>> begin Provided records

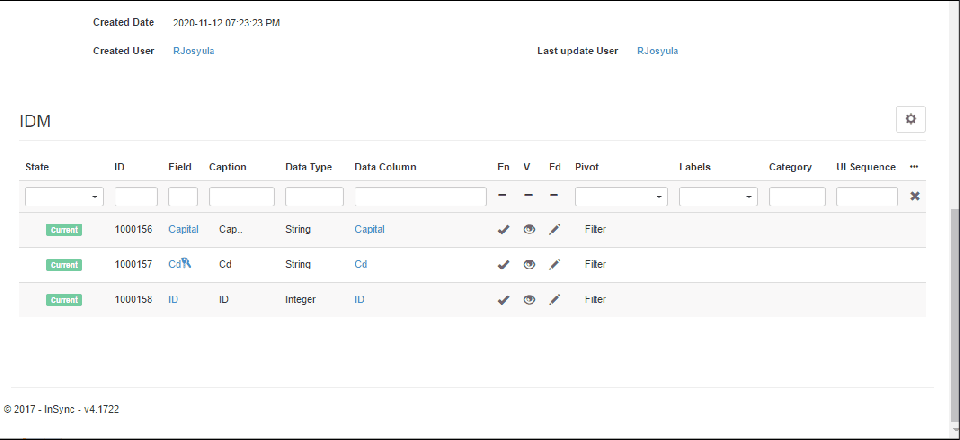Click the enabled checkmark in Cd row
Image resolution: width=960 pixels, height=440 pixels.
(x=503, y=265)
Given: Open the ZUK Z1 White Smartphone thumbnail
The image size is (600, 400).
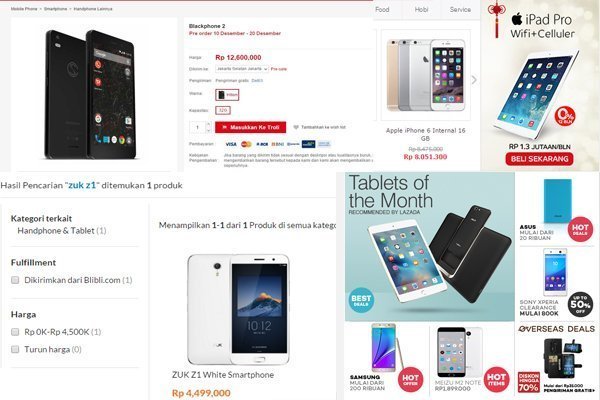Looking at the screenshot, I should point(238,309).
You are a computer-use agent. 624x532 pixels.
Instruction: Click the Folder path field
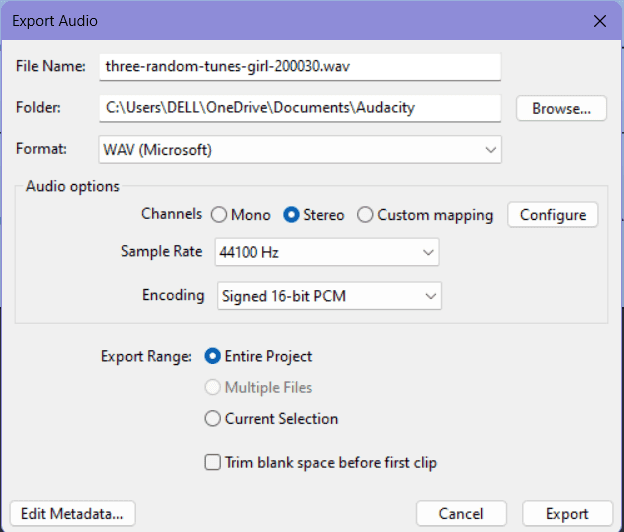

>> end Provided records
>> begin Provided records

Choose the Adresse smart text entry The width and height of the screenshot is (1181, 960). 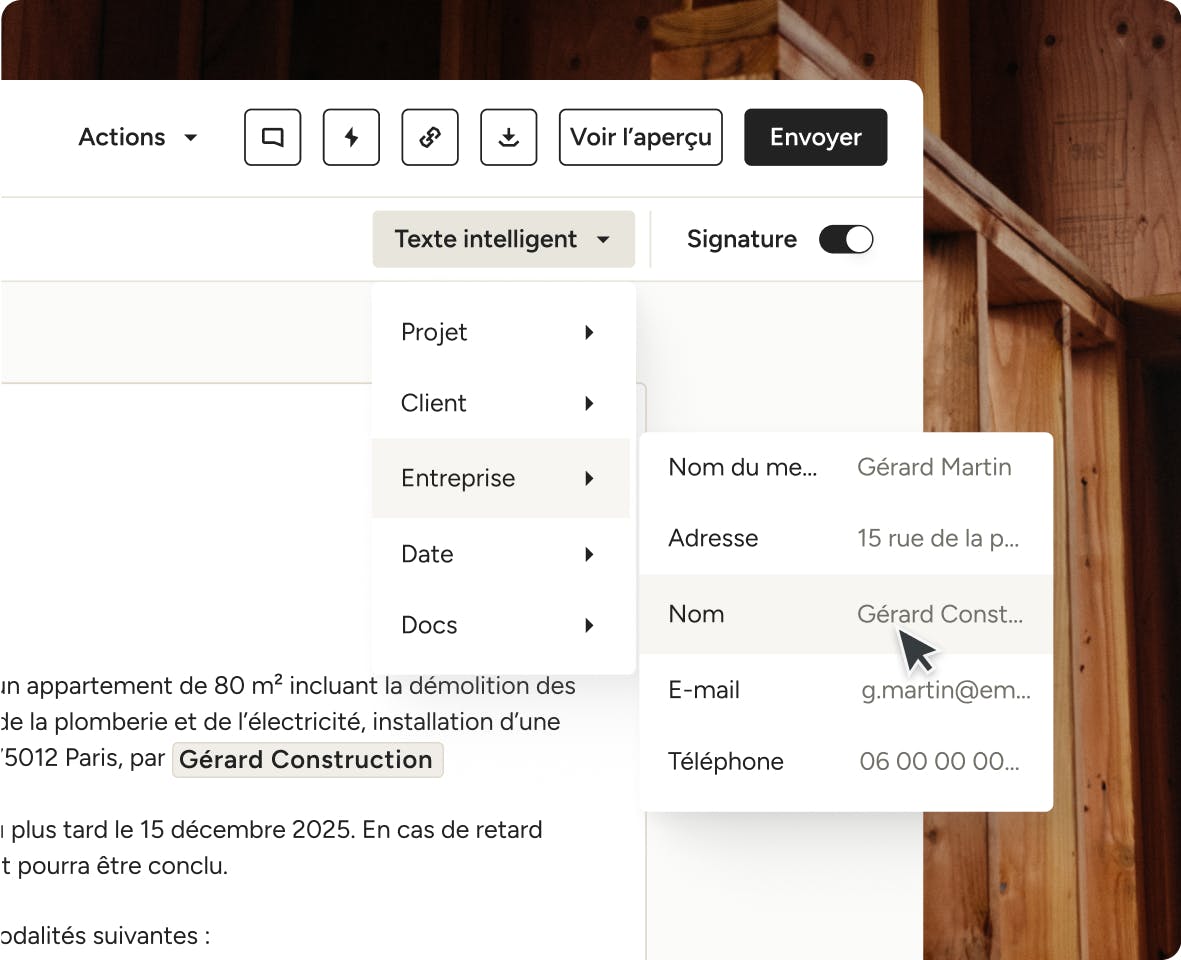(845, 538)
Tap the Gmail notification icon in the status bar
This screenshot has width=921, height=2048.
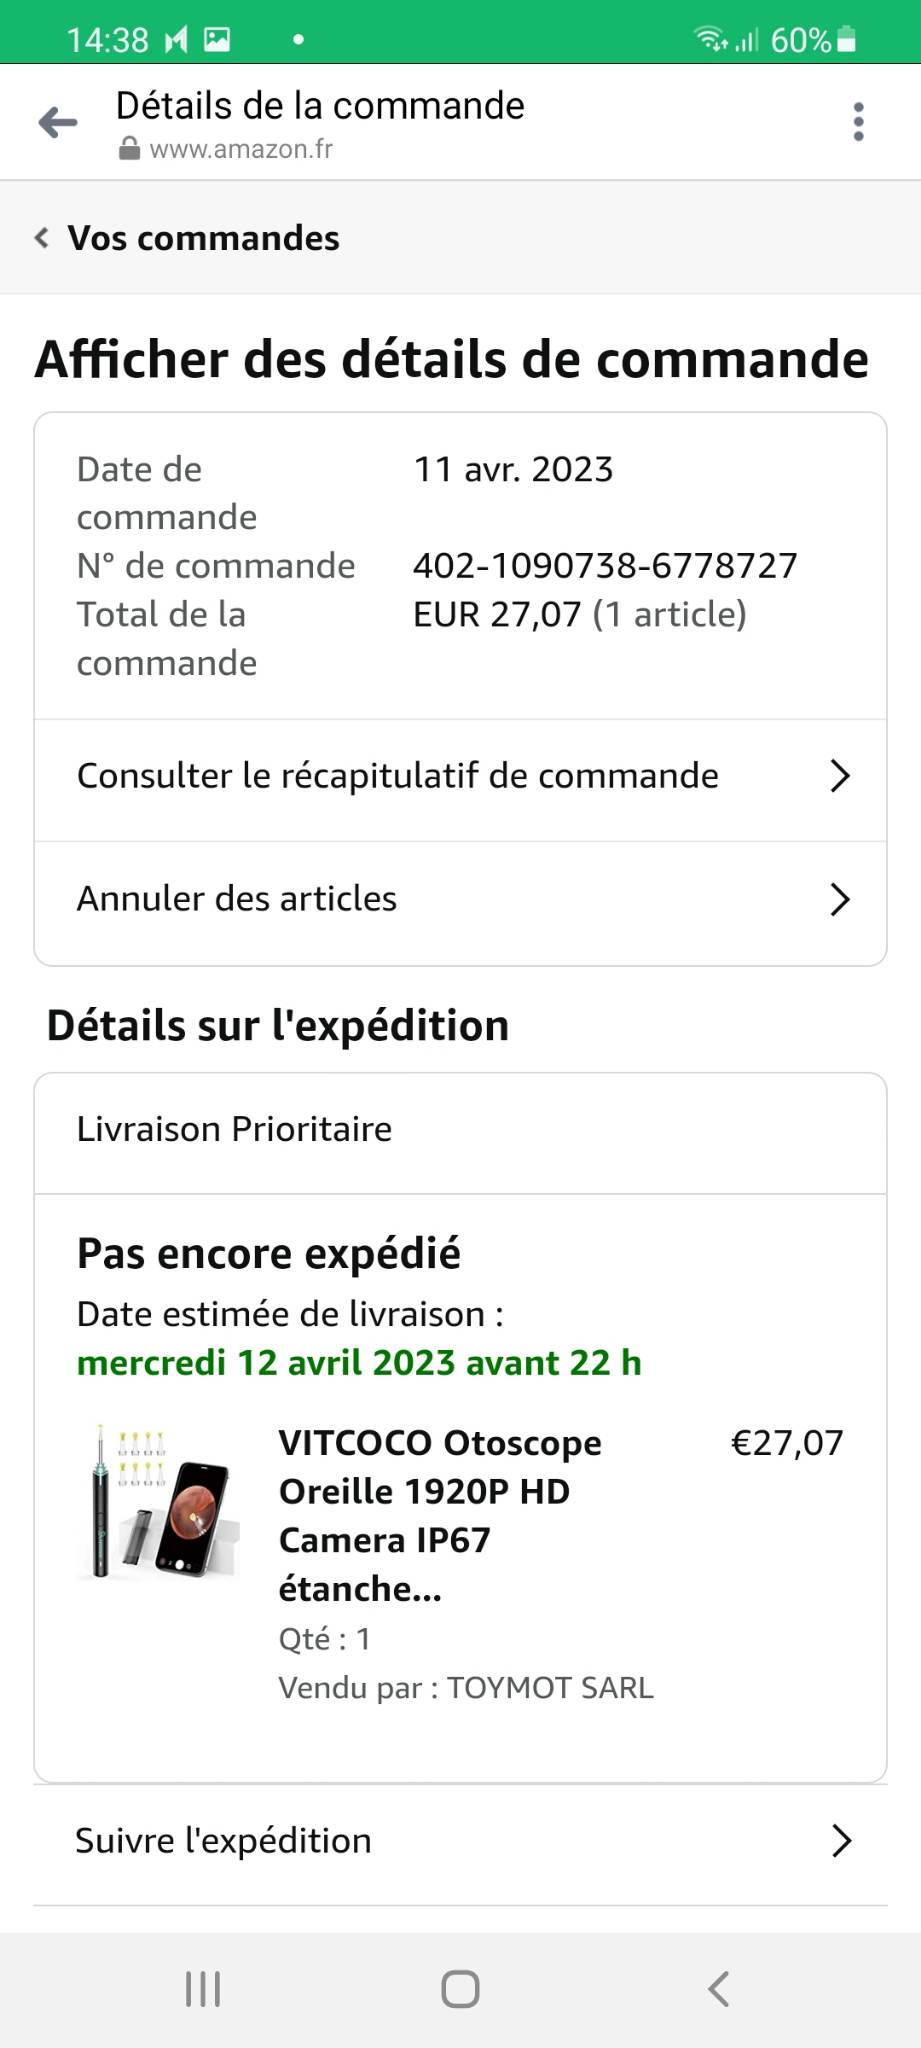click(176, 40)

>> end Provided records
>> begin Provided records

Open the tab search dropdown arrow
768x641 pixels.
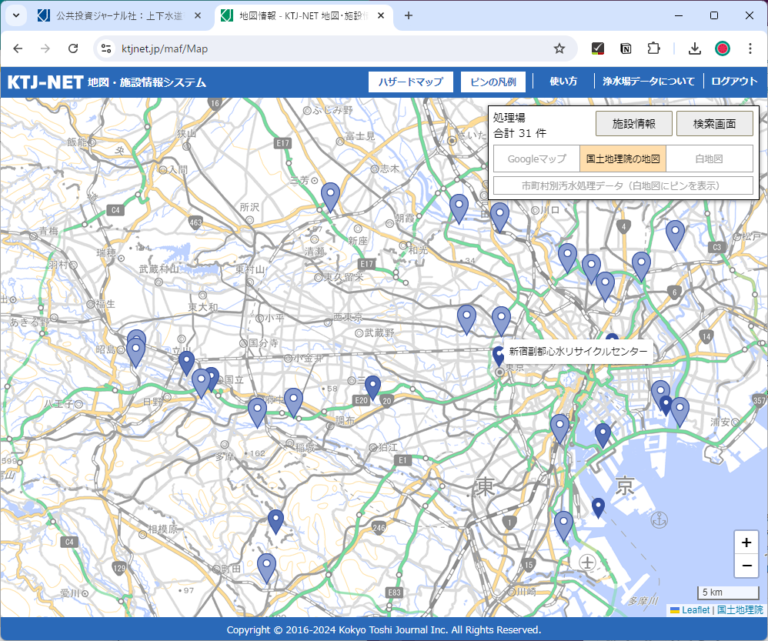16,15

>> end Provided records

What needs to be done - Quote the records from the line with "Click the enabled checkmark in Cd row" to the line with "Instruction: Click the Folder path field", including both of those lines, and leave the pictures out of the answer.

Exercise answer -
Click the enabled checkmark in Cd row
Image resolution: width=960 pixels, height=440 pixels.
(x=503, y=265)
Given: Open the ZUK Z1 White Smartphone thumbnail
The image size is (600, 400).
Looking at the screenshot, I should point(238,309).
You are a computer-use agent. 624x532 pixels.
Instruction: Click the Folder path field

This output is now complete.